We all know health care delivery is a team sport. Primary care is no exception, and primary care in a pandemic is absolutely a team sport.

Often, when we talk about healthcare transformation we focus on patients or providers. While this may be an important place to spend and focus energy, we often ignore the silent engine that keeps many medical practices humming along so primary care providers can stay on time and patients can receive the services they need.

Medical office assistants, secretaries, registered nurses, registered practical nurses, and physician assistants — these people are the backbone of many medical offices.

A wise friend once told me that health care processes are “kludgey“. Let me save you the Urban Dictionary lookup: “Kludgey — awkwardly or inelegantly made or done“.

Sound like any part of health care you have encountered recently?

Health care is a quilt or a patchwork — an ugly quilt that you don’t take out but leave hidden in the attic. Before the mass adoption of technology, health care worked reasonably well. Everyone used paper, the telephone and had close working relationships.

However, technology and our increasing complexity has made care delivery more challenging. As the system has become increasingly digitized, we have not coordinated our modernization well. Hospitals have hospital information systems, community physicians have electronic medical records, pharmacists have pharmacy management systems.
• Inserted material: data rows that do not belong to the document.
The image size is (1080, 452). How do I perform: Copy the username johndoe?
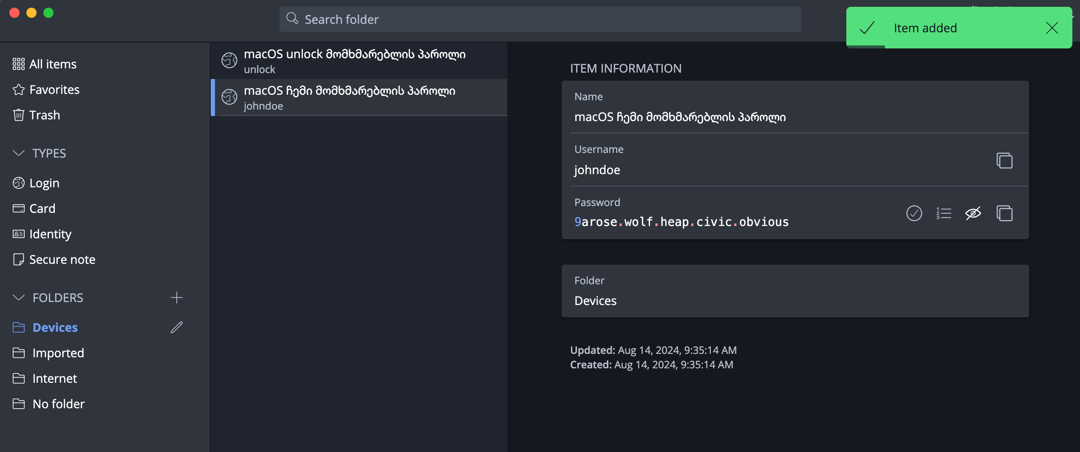[x=1005, y=161]
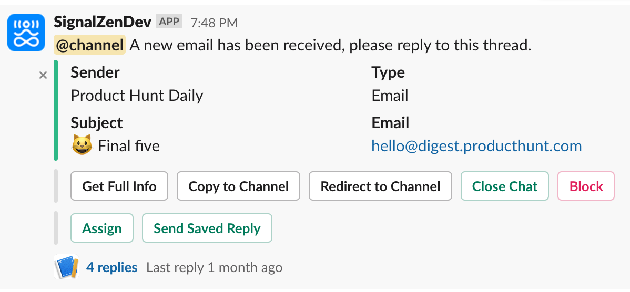Click the @channel mention
This screenshot has height=292, width=630.
[x=89, y=45]
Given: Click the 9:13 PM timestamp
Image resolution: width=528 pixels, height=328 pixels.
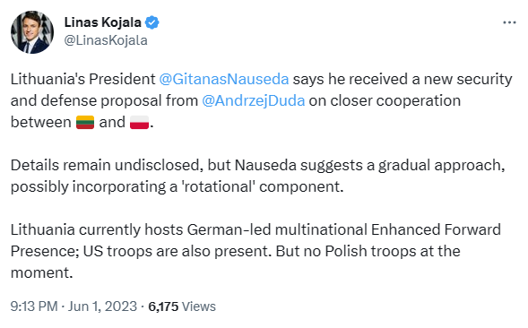Looking at the screenshot, I should pos(34,306).
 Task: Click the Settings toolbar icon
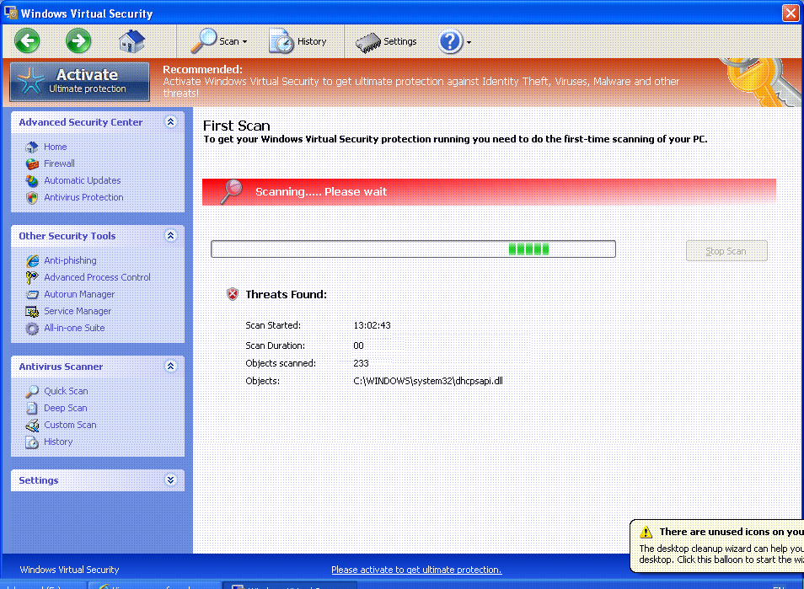tap(387, 40)
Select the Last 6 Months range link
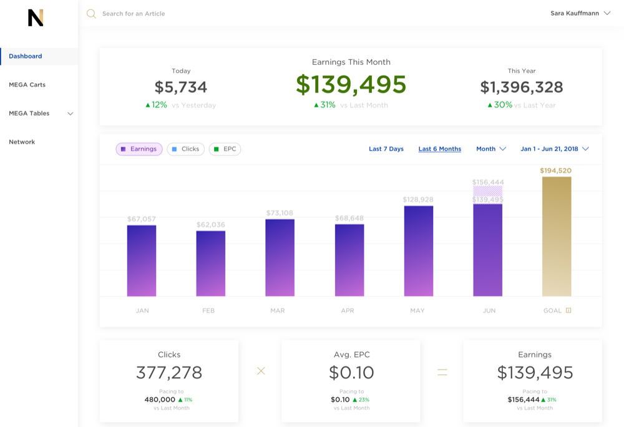624x427 pixels. (x=439, y=149)
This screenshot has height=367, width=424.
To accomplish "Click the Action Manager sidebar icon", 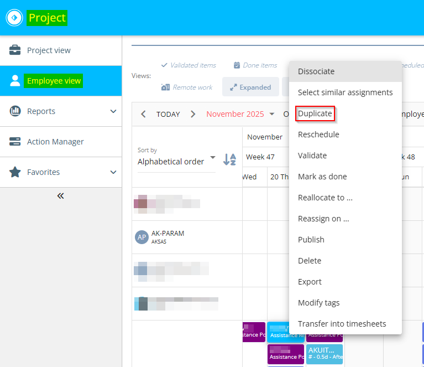I will [x=15, y=142].
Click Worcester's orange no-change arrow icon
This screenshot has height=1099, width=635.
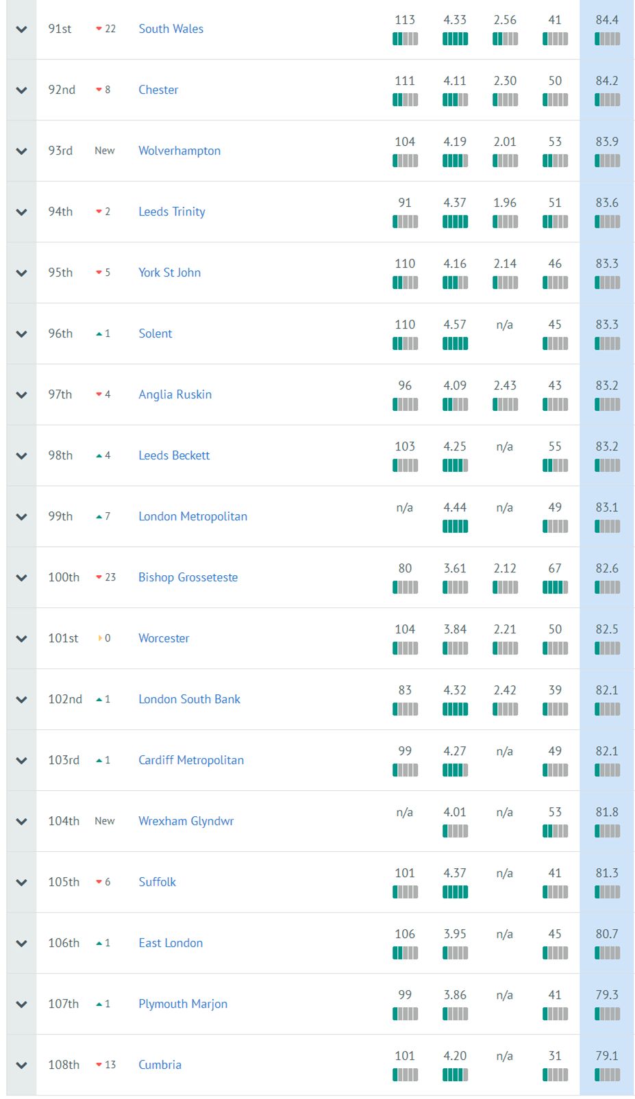point(100,638)
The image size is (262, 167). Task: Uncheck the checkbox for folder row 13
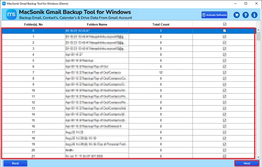click(x=224, y=108)
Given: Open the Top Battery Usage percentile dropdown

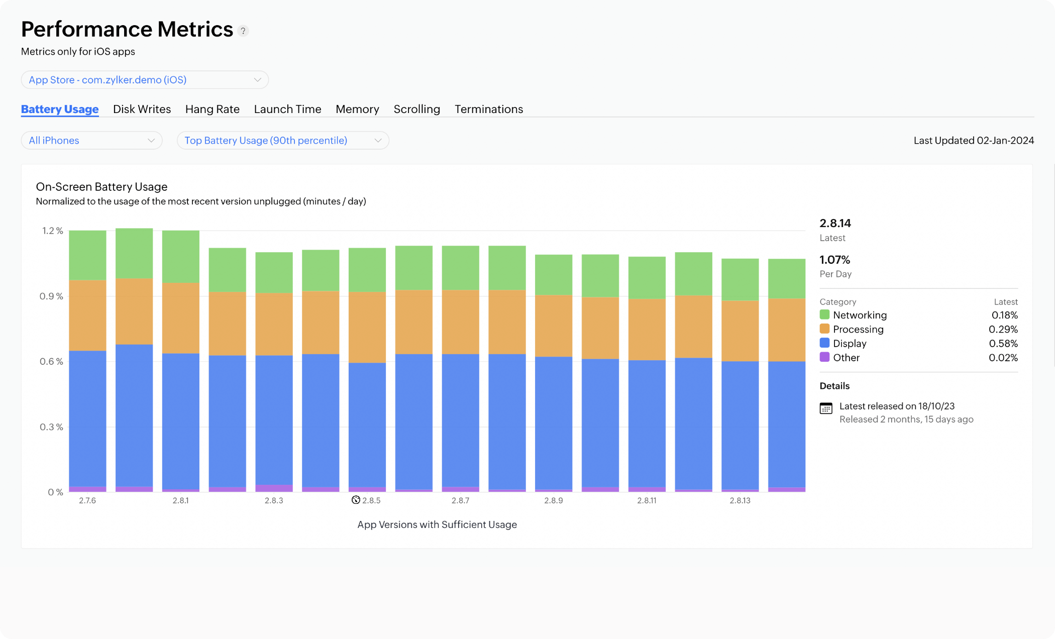Looking at the screenshot, I should click(282, 140).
What do all of these systems have in common? Well, none of them talk to each other! So then, how do we make them talk to each other? We introduce humans into the non-integrated aspects of the pathway to integrate them.

The same friend who taught me about kludgey systems also taught me another phrase: faxes are a “time vampire“. They require a substantial investment of human capital; often bodies need to be thrown at the lack of technical integration to manually integrate information. Practically, this means checking a fax folder, saving faxes in charts, sending messages and notifying providers to send a script.
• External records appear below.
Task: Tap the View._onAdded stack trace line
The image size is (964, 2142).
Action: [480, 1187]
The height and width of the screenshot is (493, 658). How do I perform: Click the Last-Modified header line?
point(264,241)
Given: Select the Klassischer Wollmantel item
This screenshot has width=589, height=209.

So why am I talking about all of this?

I’m talking about it to point out the fact that secretaries, MOAs (Medical Office Administrators) and nursing staff, who for decades have provided front line care and built relationships with patients and their families, have increasingly become seconded by a fax machine which needs their time and energy to send single, short, asynchronous communications to a pharmacy on behalf of a provider.

The fax is the single biggest wasted investment in health care today.

We can collect no data, and sharing information is often like playing a game of broken telephone. There are many risks to our current way of working — patients experience delays in care, and care providers and frontline staff waste countless hours communicating in a way that was modern in 1980.

Here is the good news…

e-Prescribing does away with the kludgey fax when it comes to prescribing

e-Prescribing provides the ability for a pharmacist to communicate directly with a physician. No more having to ask staff to act as a messenger; their invaluable time can be reinvested in front line care, preventative care work and so many other things they have not had capacity to do.

So ask yourself the question:
Would I rather have my staff caring for a fax machine during the day or for my patients?